> **Tarea breve**: ¿Puedes transcribir literalmente el fragmento sobre la Navidad desde "JOSÉ ANTONIO PAGOLA" hasta "en sus vidas."?

> **Fragmento proporcionado**:
☆ ☆ ☆ ☆ ☆ ☆ ☆

JOSÉ ANTONIO PAGOLA CUARTO ADVIENTO


Alégrate
Lc 1, 26-38

¿Cuántos son los que creen de verdad en la Navidad? ¿Cuántos los que saben celebrarla en lo más íntimo de su corazón? Estamos tan entretenidos con nuestras compras, regalos y cenas que resulta difícil acordarse de Dios y acogerlo en medio de tanta confusión.
Nos preocupamos mucho de que estos días no falte nada en nuestros hogares, pero a casi nadie le preocupa si allí falta Dios. Por otra parte, andamos tan llenos de cosas que no sabemos ya alegrarnos de la «cercanía de Dios».
Y una vez más, estas fiestas pasarán sin que muchos hombres y mujeres hayan podido escuchar nada nuevo, vivo y gozoso en su corazón. Y desmontarán «el Belén» y retirarán el árbol y las estrellas, sin que nada grande haya renacido en sus vidas.

☆ ☆ ☆ ☆ ☆ ☆ ☆

> **Información mostrada**:
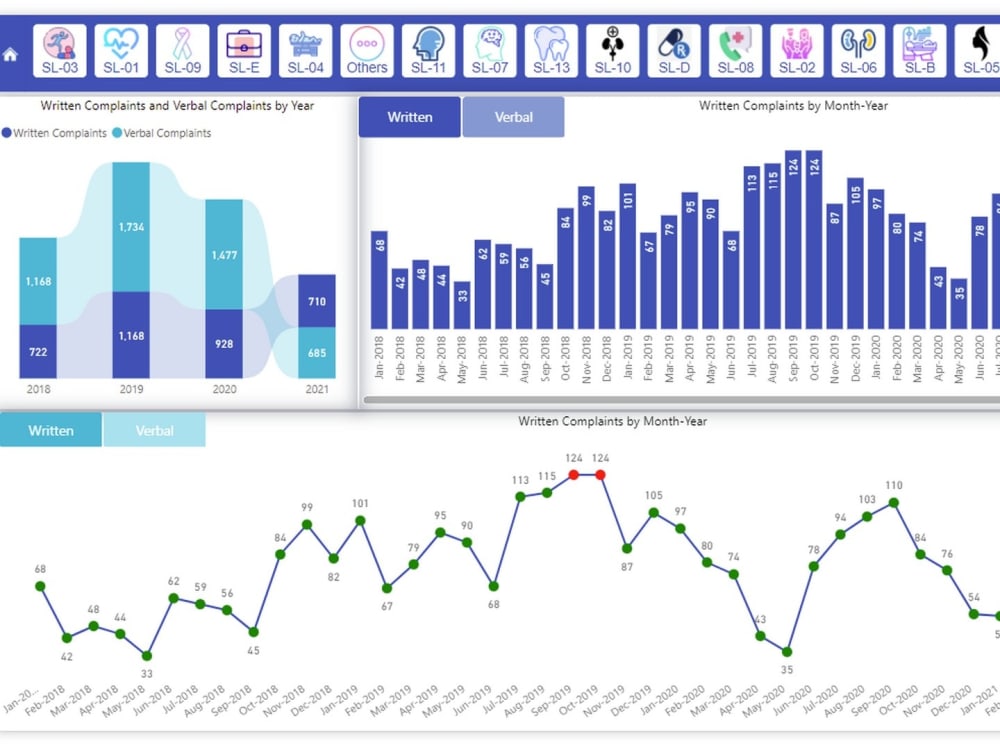This screenshot has width=1000, height=750.
Task: Click the Written button above the bar chart
Action: pyautogui.click(x=409, y=116)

☆ ☆ ☆ ☆ ☆ ☆ ☆

> **Resultado de la tarea**:
JOSÉ ANTONIO PAGOLA CUARTO ADVIENTO


Alégrate
Lc 1, 26-38

¿Cuántos son los que creen de verdad en la Navidad? ¿Cuántos los que saben celebrarla en lo más íntimo de su corazón? Estamos tan entretenidos con nuestras compras, regalos y cenas que resulta difícil acordarse de Dios y acogerlo en medio de tanta confusión.
Nos preocupamos mucho de que estos días no falte nada en nuestros hogares, pero a casi nadie le preocupa si allí falta Dios. Por otra parte, andamos tan llenos de cosas que no sabemos ya alegrarnos de la «cercanía de Dios».
Y una vez más, estas fiestas pasarán sin que muchos hombres y mujeres hayan podido escuchar nada nuevo, vivo y gozoso en su corazón. Y desmontarán «el Belén» y retirarán el árbol y las estrellas, sin que nada grande haya renacido en sus vidas.